In the popular imagination, Zen practice consists of sitting cross-legged, preferably on a mountain or within the confines of a monastery, in a state of perfect calm. His hands positioned in the “cosmic mudra” and a beatific smile on his face, the Zen Buddhist practitioner sits at a comfortable remove from the petty conflicts and mundane concerns of ordinary life. In a word, he is detached. He has transcended the human fray.

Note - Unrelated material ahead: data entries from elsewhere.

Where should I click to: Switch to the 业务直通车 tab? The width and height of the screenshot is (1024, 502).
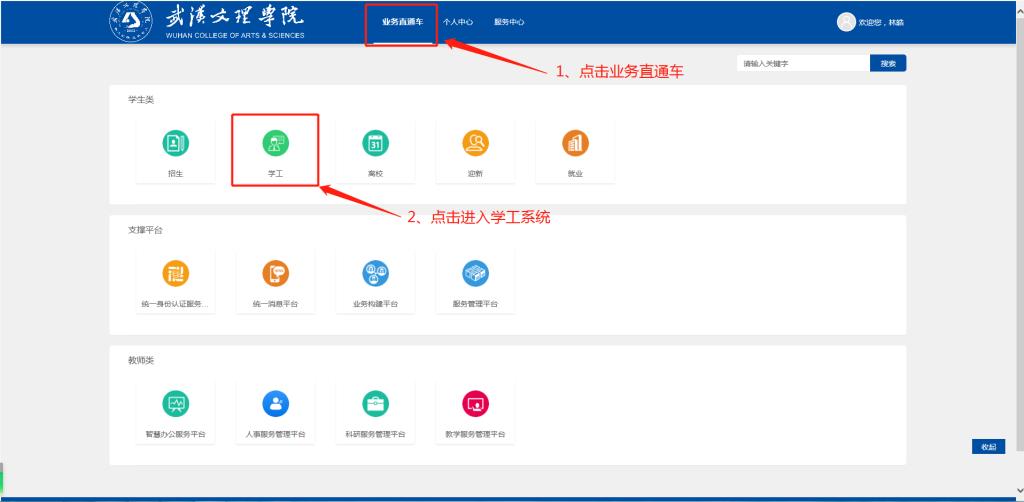(401, 22)
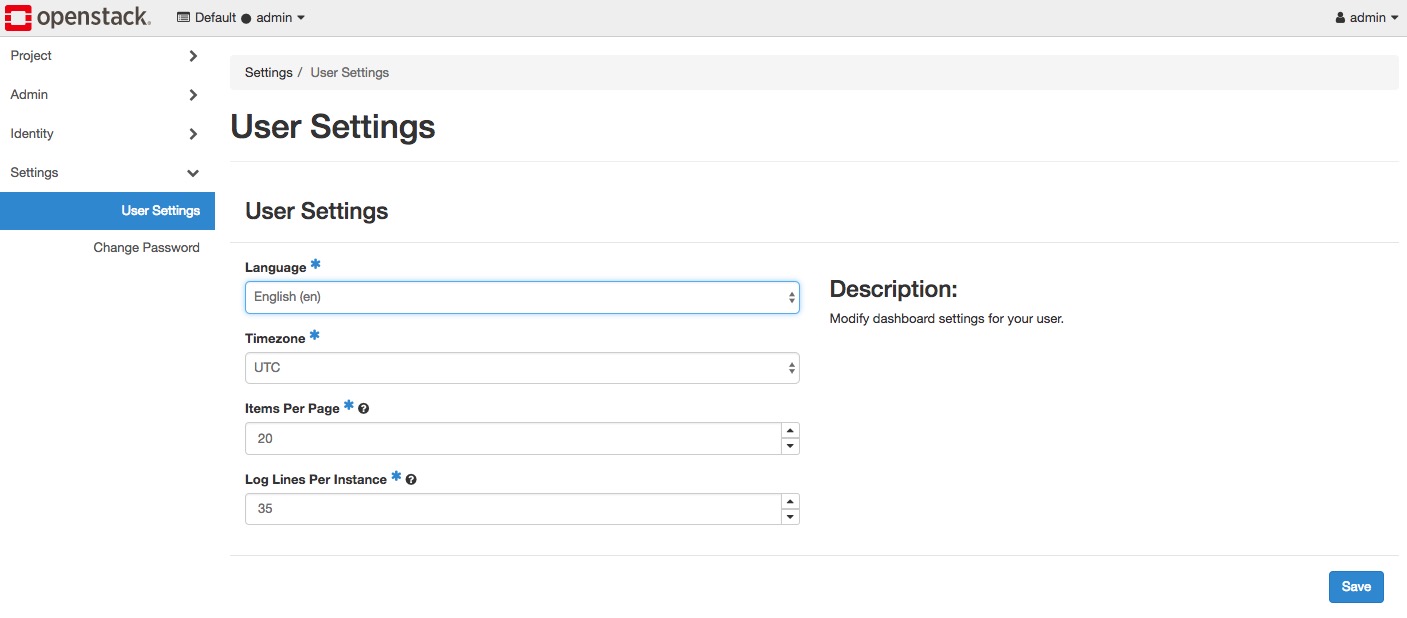Click the OpenStack logo
This screenshot has width=1407, height=618.
[78, 17]
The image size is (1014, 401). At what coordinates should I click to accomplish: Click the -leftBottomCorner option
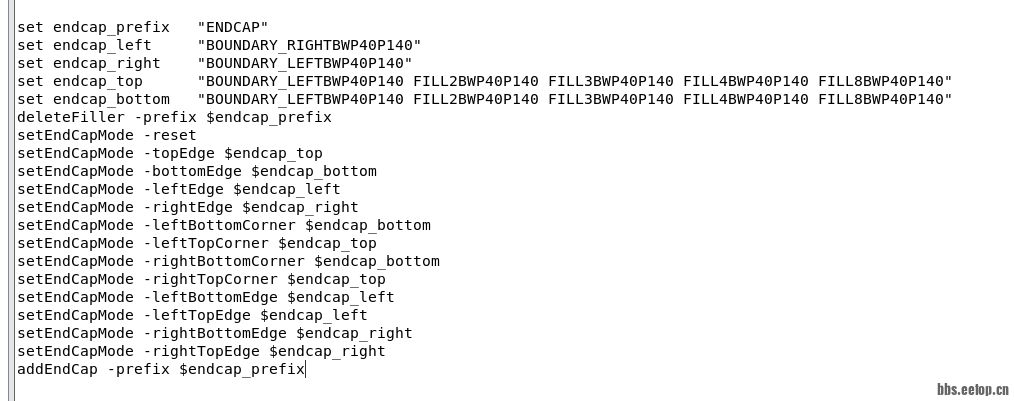click(219, 226)
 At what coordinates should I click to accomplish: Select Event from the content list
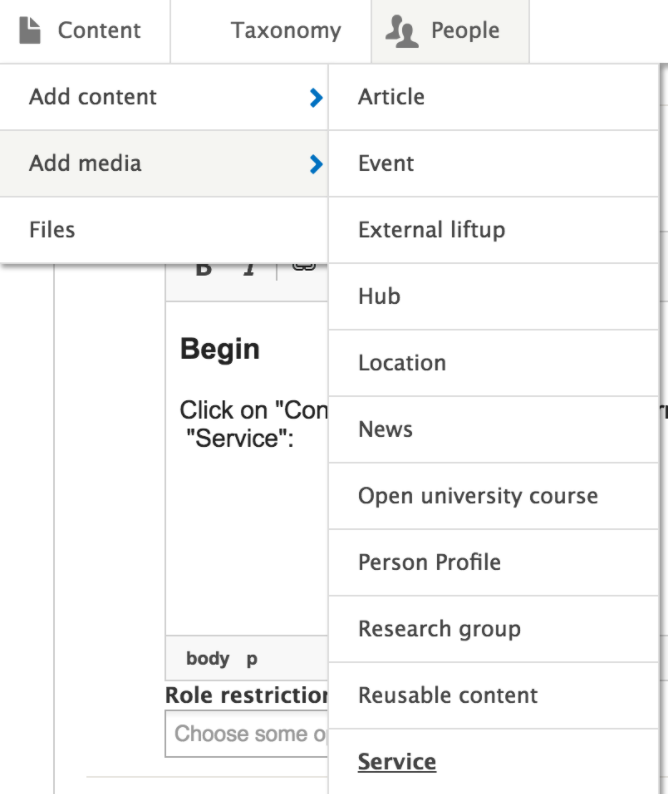click(x=386, y=163)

This stereotypical image of Buddhist practice has widespread currency, even among the intellectual elite. A recent manifestation may be found in the Swedish philosopher Martin Hägglund’s book This Life: Secular Life and Spiritual Freedom (Pantheon, 2019), where the author defines the general aim of Buddhism as “a detachment from everything that is finite.” Reviewing this book in The New Yorker (May 13, 2019), staff writer James Wood endorses Hägglund’s view, alluding vaguely to “those doctrinal aspects of Buddhism which insist on detachment.” “Everything that is finite,” one might note, is a very large category. Not only does it include buildings and boulevards, mountains and rivers, rocks and trees. It also includes one’s family, friends, and loved ones generally. Why on earth would anyone wish to be so detached? If that is what Zen is about, one might conclude, so much the worse for Zen. (more…)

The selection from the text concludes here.